First up was young Brisbane five-piece The Later Dates, who played a short set of fun and harmless pop songs. Singer-guitarist Samantha Perren has a nice country twang to her voice and her band has appealing youthful naivety by the bucket load.
In stark contrast, the boys of Bang Bang Boss Kelly look and sound anything but harmless. With lead singer Alex Henriksson’s gruff, raw vocals, and his bands’ Australiana folk-rockabilly sound, they hand the listless Hi-Fi audience an aural slap to the face. Despite sound problems and a couple of false starts on ‘Van Demon’s Land’, they ultimately fill out a set with plenty of heart and Springsteen-esque touches, and leave the crowd wanting more.
The Bloodpoets have been slowly and surely building a fanbase in these parts with their high-energy shows and this gig will only add to that. Coming out of the traps with the slowly-building sound of ‘City Lights’, the band immediately show they can make quite an impressive noise for three guys and a girl.
Keyboardist Bec Plath is the focal point of energy and showmanship as she throws her arms around in a frenzy between verses, while singer-guitarist Thomas Murphy remains fairly static behind the microphone, and the rhythm section of Jake Parker and Todd Orchard bash out the bass lines and beats respectively.
Third song ‘Adrenaline’ ups the pace and gets the small crowd moving, and by the time ‘Sunny Day’ (complete with catchy horn part) is rolled out, there is a definite bouncing motion happening among the punters down the front.
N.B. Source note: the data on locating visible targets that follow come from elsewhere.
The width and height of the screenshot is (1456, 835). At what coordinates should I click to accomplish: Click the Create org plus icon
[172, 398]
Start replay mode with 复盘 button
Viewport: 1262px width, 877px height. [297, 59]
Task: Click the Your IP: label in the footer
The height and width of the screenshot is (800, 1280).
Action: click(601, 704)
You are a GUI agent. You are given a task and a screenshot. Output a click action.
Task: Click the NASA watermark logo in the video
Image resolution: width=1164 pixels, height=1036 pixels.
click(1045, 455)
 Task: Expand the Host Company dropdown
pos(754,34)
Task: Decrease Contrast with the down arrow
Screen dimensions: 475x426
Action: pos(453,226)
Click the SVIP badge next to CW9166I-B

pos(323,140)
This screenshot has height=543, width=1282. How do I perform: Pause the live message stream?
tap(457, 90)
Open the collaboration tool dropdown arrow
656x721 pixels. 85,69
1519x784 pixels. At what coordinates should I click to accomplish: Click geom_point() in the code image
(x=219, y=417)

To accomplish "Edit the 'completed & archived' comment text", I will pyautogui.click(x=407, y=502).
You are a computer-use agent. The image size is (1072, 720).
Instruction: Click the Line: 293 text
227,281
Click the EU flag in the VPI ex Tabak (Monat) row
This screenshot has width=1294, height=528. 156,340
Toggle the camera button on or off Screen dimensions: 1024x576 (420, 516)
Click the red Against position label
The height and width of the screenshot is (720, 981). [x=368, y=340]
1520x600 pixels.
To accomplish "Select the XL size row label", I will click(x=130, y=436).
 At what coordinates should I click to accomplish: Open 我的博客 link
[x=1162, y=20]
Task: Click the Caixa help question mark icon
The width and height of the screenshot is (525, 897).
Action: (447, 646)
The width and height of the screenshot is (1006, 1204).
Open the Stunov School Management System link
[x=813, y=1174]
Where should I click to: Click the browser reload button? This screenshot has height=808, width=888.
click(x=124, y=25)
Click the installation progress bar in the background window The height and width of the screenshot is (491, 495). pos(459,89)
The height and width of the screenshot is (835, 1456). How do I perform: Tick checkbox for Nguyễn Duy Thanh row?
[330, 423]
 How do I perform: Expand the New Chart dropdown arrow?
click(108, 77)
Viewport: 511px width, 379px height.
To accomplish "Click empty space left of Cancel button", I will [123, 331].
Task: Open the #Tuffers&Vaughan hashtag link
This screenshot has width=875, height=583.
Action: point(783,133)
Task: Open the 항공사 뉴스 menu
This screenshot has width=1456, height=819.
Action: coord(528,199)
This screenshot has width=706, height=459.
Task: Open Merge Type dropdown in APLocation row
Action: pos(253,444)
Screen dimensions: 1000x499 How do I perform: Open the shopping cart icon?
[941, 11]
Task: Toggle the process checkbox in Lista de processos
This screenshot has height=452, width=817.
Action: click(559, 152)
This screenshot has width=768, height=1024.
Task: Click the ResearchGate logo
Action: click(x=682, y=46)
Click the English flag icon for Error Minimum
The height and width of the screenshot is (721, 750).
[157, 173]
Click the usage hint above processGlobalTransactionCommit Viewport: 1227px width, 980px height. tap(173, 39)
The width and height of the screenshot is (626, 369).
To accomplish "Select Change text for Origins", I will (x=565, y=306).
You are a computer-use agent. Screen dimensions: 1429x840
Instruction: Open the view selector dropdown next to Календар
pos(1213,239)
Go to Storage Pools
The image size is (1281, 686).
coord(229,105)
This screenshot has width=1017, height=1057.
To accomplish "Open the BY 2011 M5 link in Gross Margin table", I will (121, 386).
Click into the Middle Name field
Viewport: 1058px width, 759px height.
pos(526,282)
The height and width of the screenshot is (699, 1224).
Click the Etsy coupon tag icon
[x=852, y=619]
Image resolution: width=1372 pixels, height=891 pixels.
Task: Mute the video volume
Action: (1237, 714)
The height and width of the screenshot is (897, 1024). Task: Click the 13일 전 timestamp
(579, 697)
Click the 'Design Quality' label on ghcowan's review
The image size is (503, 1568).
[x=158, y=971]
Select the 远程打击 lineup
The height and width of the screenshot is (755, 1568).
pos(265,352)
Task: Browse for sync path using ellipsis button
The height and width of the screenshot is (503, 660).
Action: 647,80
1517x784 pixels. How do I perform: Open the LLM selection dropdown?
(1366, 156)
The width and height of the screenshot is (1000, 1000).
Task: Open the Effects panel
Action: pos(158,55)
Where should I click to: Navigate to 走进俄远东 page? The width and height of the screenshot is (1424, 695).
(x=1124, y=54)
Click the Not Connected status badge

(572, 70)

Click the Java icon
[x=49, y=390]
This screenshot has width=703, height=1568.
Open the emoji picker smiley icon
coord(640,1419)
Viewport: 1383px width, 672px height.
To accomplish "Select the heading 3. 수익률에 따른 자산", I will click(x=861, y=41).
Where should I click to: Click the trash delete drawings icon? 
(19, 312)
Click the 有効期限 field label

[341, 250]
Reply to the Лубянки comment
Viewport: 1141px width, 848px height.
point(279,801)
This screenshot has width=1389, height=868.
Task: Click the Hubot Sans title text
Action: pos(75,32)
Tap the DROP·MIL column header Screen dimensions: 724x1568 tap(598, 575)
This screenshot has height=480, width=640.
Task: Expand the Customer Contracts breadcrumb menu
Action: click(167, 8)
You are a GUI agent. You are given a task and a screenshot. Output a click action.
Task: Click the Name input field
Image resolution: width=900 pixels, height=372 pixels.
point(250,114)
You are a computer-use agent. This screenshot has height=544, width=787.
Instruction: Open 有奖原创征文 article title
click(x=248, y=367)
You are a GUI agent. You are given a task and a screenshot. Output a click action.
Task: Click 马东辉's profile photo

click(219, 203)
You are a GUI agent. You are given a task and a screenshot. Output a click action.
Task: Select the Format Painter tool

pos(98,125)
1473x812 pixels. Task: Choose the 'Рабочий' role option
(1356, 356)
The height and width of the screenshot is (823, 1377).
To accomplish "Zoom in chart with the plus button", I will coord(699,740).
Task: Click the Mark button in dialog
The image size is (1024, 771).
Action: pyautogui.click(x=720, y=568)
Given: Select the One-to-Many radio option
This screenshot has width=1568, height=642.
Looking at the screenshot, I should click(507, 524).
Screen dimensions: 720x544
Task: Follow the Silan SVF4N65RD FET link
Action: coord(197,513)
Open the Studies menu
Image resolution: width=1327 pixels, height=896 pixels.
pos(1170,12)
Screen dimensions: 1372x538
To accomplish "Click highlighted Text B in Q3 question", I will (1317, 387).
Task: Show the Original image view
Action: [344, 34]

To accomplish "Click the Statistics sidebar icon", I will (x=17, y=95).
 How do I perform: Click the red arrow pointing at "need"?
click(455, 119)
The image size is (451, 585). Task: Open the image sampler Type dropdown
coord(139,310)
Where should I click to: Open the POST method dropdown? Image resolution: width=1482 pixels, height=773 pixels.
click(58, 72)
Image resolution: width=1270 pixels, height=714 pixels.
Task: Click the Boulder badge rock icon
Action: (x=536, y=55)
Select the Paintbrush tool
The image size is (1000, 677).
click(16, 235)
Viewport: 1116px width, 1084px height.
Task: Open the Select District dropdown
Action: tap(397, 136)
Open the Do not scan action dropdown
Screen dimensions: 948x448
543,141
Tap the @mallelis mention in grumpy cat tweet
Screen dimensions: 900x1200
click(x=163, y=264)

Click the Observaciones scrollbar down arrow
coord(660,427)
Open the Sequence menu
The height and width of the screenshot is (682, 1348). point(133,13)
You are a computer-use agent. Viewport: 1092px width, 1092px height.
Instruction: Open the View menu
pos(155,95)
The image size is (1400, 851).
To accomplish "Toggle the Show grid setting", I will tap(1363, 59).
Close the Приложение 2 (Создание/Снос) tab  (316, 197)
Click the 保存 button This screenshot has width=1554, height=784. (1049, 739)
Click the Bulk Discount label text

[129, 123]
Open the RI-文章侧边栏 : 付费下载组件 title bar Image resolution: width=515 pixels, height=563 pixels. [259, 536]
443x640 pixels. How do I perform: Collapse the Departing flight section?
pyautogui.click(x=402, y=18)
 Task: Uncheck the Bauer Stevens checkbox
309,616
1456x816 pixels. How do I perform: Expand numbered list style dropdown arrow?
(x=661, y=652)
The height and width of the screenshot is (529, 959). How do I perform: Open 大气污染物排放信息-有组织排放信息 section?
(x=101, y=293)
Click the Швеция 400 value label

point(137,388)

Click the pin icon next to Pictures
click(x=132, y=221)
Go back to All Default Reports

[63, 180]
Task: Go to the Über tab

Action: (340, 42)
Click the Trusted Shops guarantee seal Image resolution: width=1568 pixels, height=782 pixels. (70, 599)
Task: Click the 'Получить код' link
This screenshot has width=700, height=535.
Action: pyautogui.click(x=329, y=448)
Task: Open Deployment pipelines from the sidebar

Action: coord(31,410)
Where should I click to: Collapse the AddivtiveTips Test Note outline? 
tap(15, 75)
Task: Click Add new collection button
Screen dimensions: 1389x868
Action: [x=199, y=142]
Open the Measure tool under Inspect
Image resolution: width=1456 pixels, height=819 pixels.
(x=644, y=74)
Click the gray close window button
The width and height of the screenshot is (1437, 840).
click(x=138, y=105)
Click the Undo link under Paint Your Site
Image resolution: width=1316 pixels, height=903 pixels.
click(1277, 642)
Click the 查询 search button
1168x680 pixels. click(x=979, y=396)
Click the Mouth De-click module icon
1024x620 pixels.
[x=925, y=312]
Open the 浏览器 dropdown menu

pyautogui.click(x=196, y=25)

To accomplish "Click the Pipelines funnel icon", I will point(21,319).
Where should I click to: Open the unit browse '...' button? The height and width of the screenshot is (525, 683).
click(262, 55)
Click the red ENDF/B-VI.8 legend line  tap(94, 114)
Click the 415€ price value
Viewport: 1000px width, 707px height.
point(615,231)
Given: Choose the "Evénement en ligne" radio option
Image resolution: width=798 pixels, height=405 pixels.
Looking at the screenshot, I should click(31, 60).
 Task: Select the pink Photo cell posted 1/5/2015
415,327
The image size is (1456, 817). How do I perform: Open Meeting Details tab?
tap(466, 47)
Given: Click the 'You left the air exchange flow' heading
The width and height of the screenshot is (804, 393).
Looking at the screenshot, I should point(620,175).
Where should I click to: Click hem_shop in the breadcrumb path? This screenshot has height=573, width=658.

The set highlight is undoubtedly new single ‘War’; a ninety second flash of punk rock perfection, and the song The Bloodpoets are here promoting. It’s an electrifying, high-tempo slice of energy that passes all too quickly; but one that’s gaining a lot of radio play on Triple J and should heap extra exposure on the local band.
After a small encore, half-heartedly encouraged by an audience who have generally been on snooze mode all evening, the band thank everyone for coming and head off the stage. It’s not a gig that will go down in history, but The Bloodpoets proved they have the energy, songs, and versatility to be a promising force. Next stop: that ‘difficult’ second album.